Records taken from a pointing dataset
::::::
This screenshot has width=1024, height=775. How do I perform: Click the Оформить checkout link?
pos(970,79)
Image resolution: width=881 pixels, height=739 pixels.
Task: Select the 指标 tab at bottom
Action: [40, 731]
::::::
Copy out the entire listing above line for line, changing nothing.

This screenshot has width=1024, height=775. How do I perform: Click the Оформить checkout link?
pos(970,79)
Image resolution: width=881 pixels, height=739 pixels.
Task: Select the 指标 tab at bottom
Action: [40, 731]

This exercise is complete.